Above are the results of my frequency analysis for p = 0.70. This means that a given instance of a word listed above, there is a 70% probability that the candidate in whose column it lies said them. Looking through these lists, one can make see why they come up if one has been following the debates. For example, Sanders's primary opponant is secretary Clinton, who he addresses as such, and he has cornered the 'secretary' market. Likewise, she refers to him often, as reflected in 'senator' and 'sanders' the top (or really bottom) of her list. Note that Sanders' list does not include 'hillary' or 'clinton'--those are for the rupublicans who tend to talk about her more than him in their debates.
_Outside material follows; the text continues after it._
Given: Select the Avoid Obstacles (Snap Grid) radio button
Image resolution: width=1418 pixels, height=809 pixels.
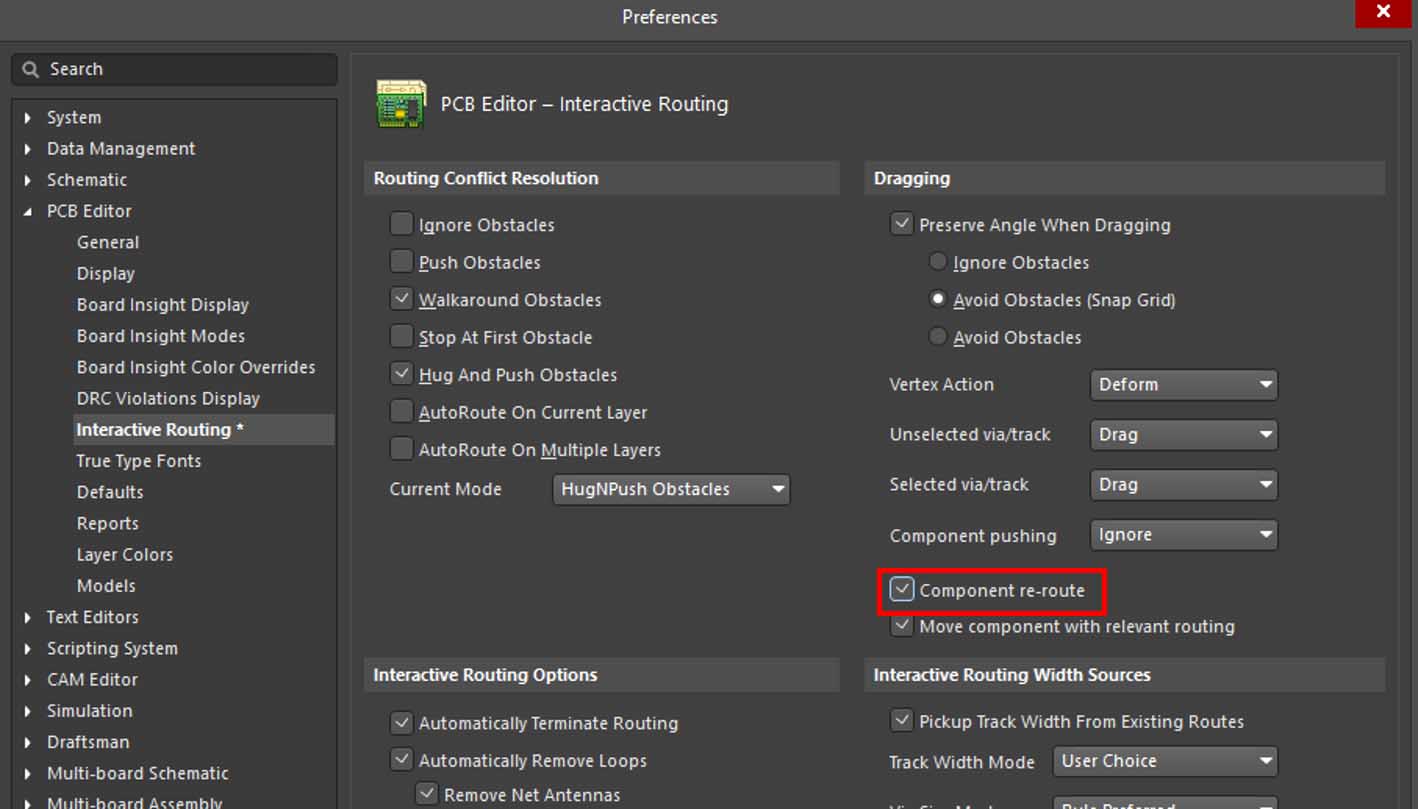Looking at the screenshot, I should 937,300.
Sanders also apparently gets meta more than anyone else with 'campaign', probably with statements like 'this *campaign* is about standing up to a *corrupt* *campaign* *finance* system'.

On the republican side, we can see that Trump talks a lot about 'jeb', Rubio is on a first name basis with Obama, Carson doesn't really say much at all but prefers 'thinking'. Cruz likes to target 'donald' a lot, also 'marco'. He's a moma's boy, discusses 'flat' taxation a lot, really thinks he has what it takes to be 'commander' in 'cheif', and has been spending some time defending his legitimacy given he was 'born' in Canada. Kasich enjoys 'balancing' 'budgets', so he has 'balanced' many a 'budget' when he 'served' as governer of 'ohio'. He also likes following up his statements with 'secondly'.

Reflection [~1 paragraph]
I thought my process worked pretty well. It was hard to provide unit tests for many of my functions because of their nature in handling large data sets, but it worked out. I also thought I did a good job compartmentalizing my code for modularity allong the way. Most of my issues came from regex or from the fact that I couldn't visualize my data set very well (I had an issue early on where I was storing the same remarks 22 times in each candidate entry in the master dictionary, which I didn't catch until I was well into analysis and found that all my word frequencies were multiples of 22. That was fun...), but I eventually figured everything out that I wanted to.